Set exercise 1
Answer these questions from the email header:
(a) Who is named on the To line?
(b) What date does the message carry?
(c) Which mailing list address appears on the Cc line?
Set exercise 2
Retype the part of the email header starting at "All of lore.kernel.org" and ending at "Message-ID: <20160808093356.GZ6232@phenom.ffwll.local> (raw)".

Provided text
====

All of lore.kernel.org
 help / color / mirror / Atom feed
From: Daniel Vetter <daniel@ffwll.ch>
To: Chris Wilson <chris@chris-wilson.co.uk>
Cc: Daniel Vetter <daniel.vetter@ffwll.ch>, intel-gfx@lists.freedesktop.org
Subject: Re: [PATCH 04/33] drm/i915: Use RCU to annotate and enforce protection for breadcrumb's bh
Date: Mon, 8 Aug 2016 11:33:56 +0200	[thread overview]
Message-ID: <20160808093356.GZ6232@phenom.ffwll.local> (raw)

====

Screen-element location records
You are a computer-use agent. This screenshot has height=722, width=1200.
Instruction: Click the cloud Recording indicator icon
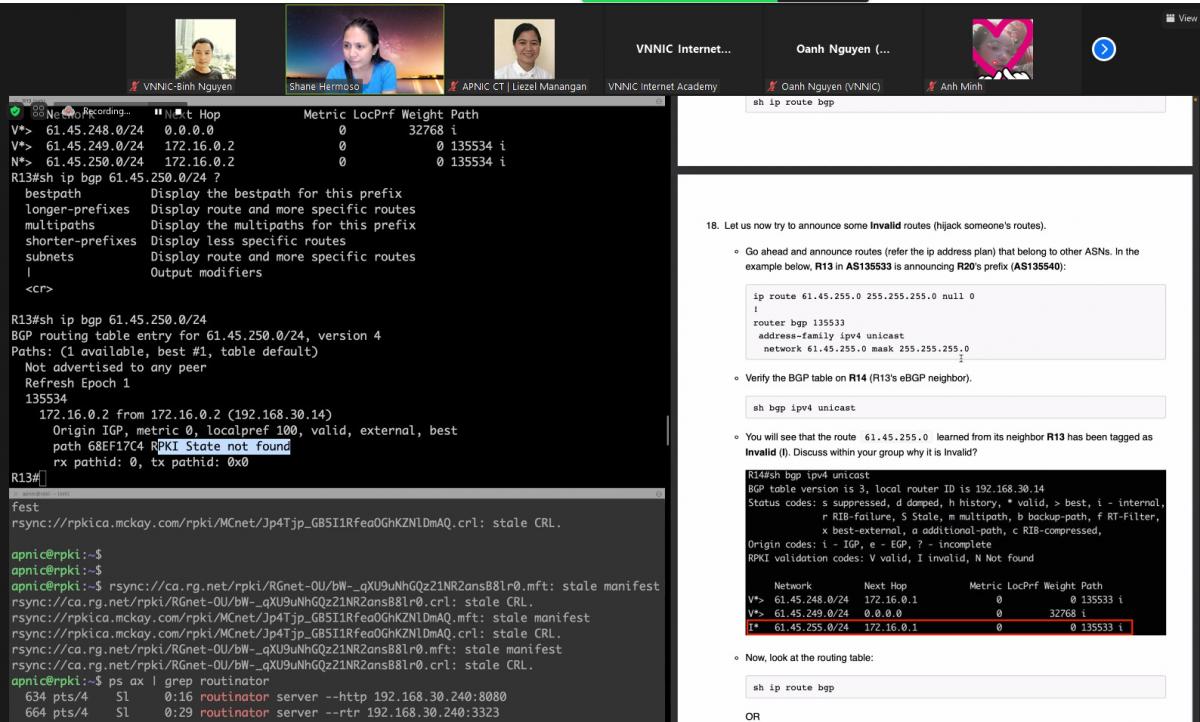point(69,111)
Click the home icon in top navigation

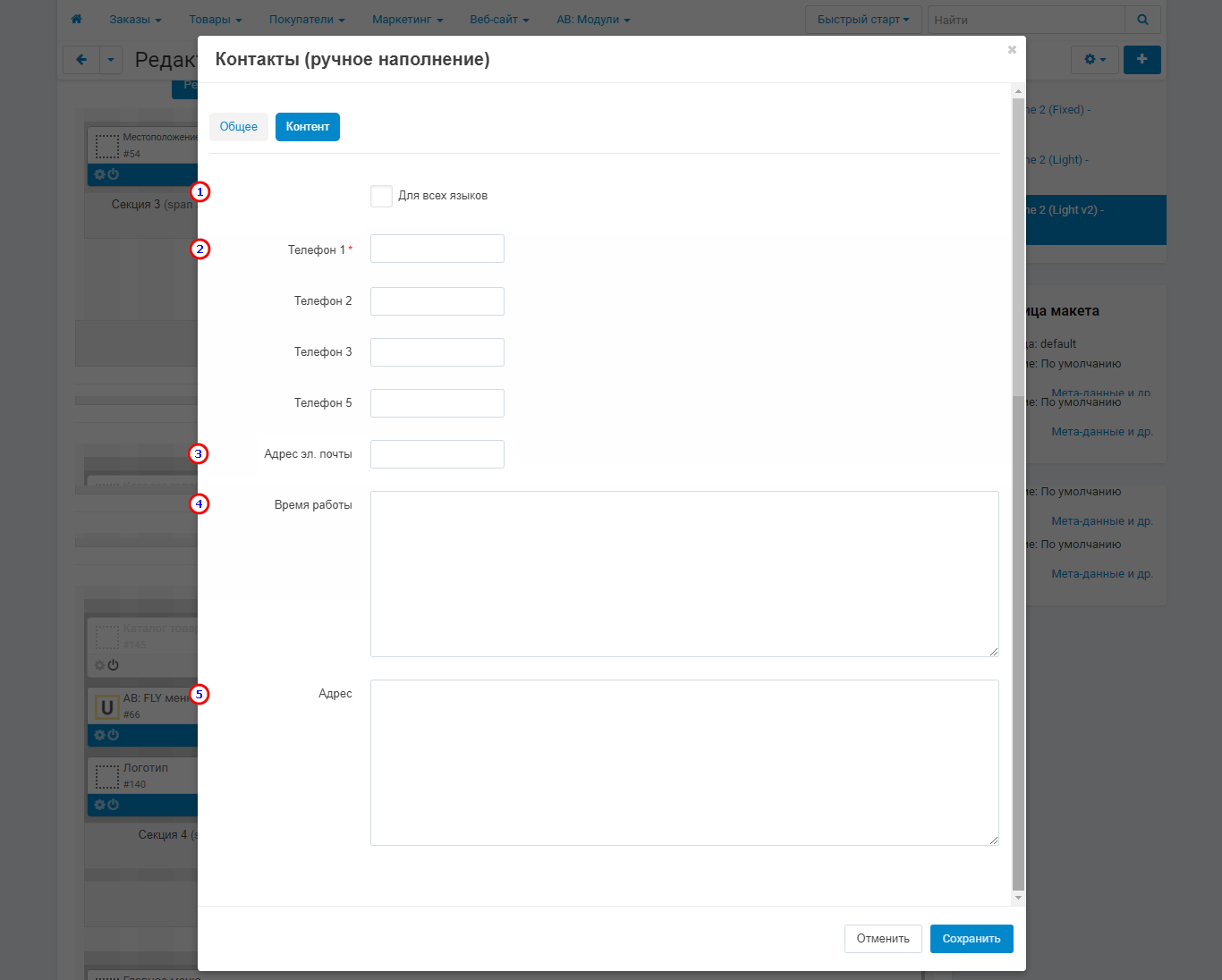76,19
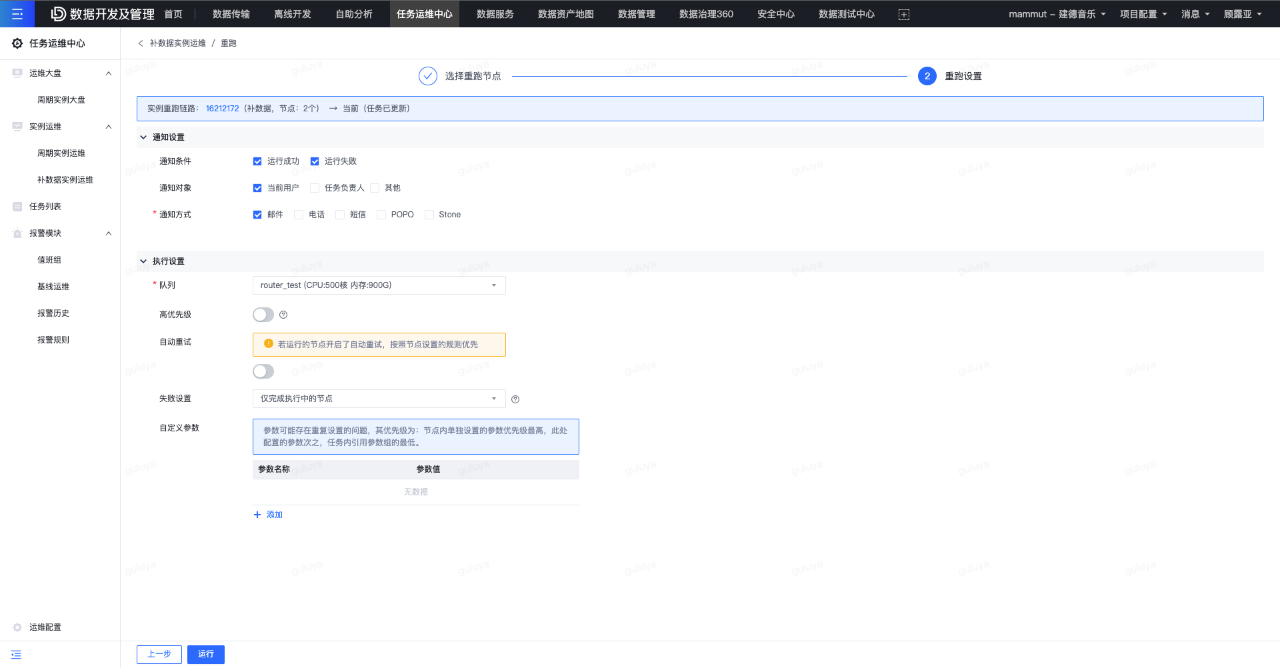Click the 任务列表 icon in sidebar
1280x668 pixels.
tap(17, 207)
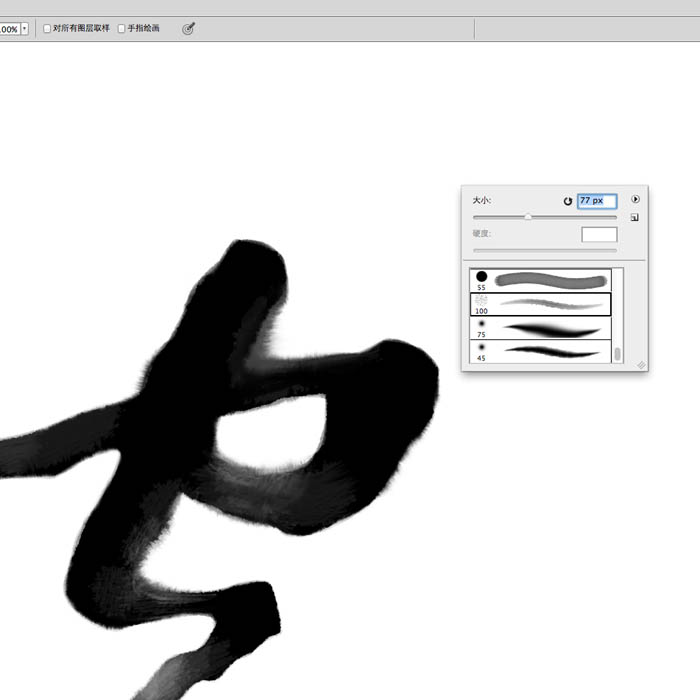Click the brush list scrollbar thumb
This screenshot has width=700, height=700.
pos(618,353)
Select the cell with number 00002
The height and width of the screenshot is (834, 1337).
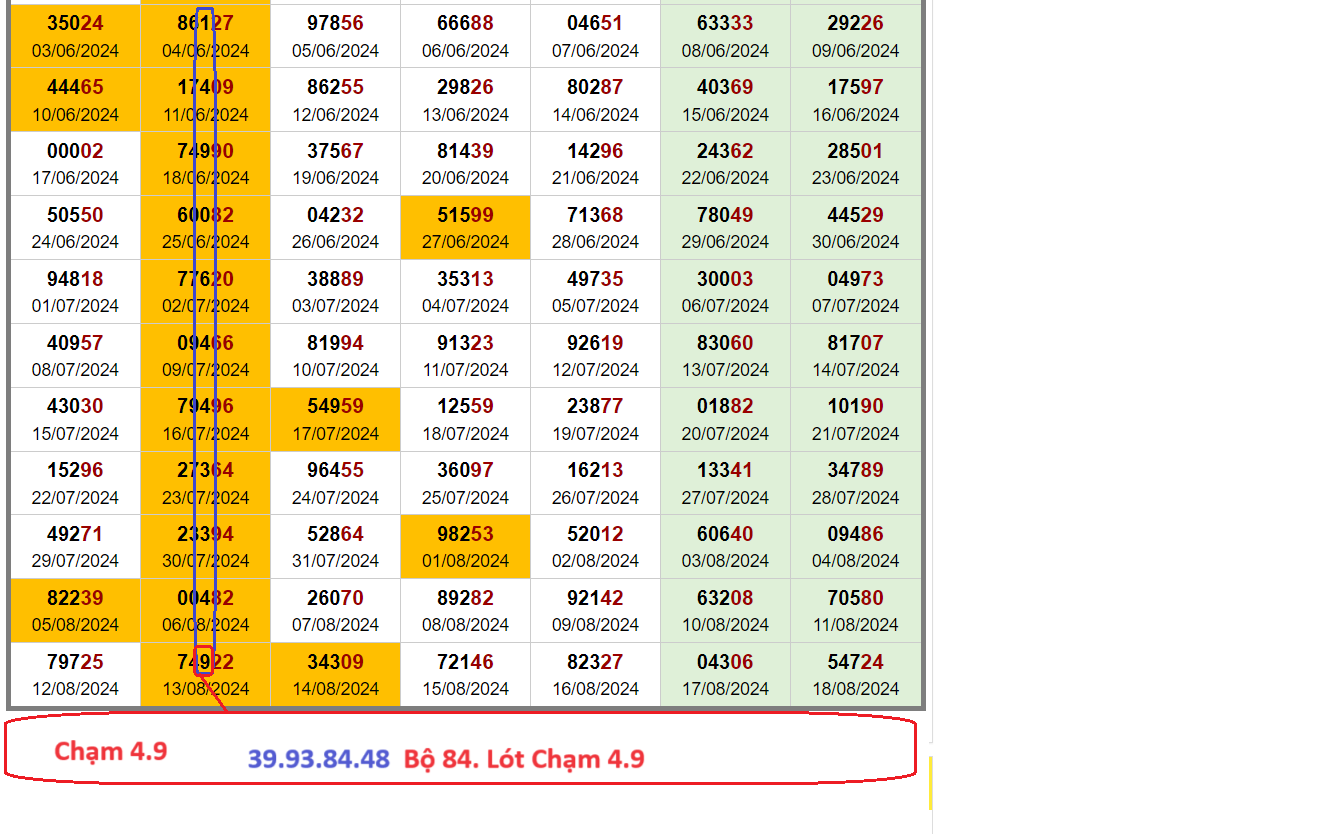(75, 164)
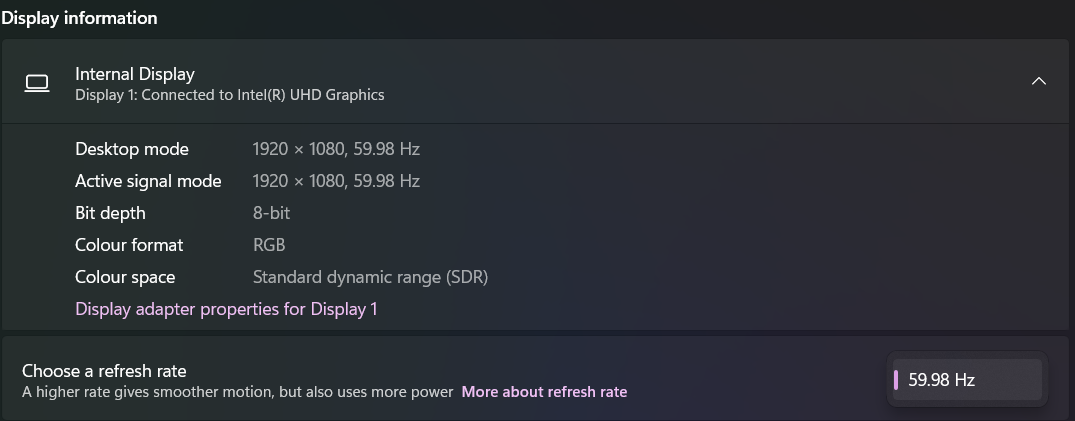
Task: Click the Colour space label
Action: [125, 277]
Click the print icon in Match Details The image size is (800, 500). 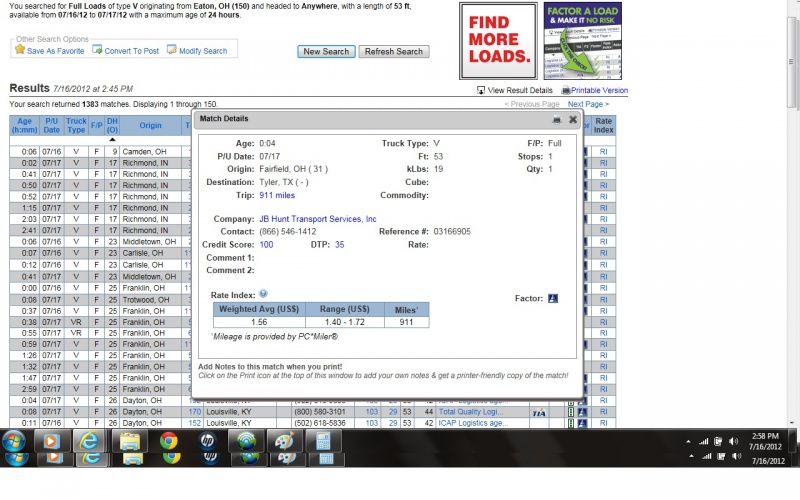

====

Answer 1
(a) Chris Wilson <chris@chris-wilson.co.uk>
(b) Mon, 8 Aug 2016
(c) intel-gfx@lists.freedesktop.org

Answer 2
All of lore.kernel.org
 help / color / mirror / Atom feed
From: Daniel Vetter <daniel@ffwll.ch>
To: Chris Wilson <chris@chris-wilson.co.uk>
Cc: Daniel Vetter <daniel.vetter@ffwll.ch>, intel-gfx@lists.freedesktop.org
Subject: Re: [PATCH 04/33] drm/i915: Use RCU to annotate and enforce protection for breadcrumb's bh
Date: Mon, 8 Aug 2016 11:33:56 +0200	[thread overview]
Message-ID: <20160808093356.GZ6232@phenom.ffwll.local> (raw)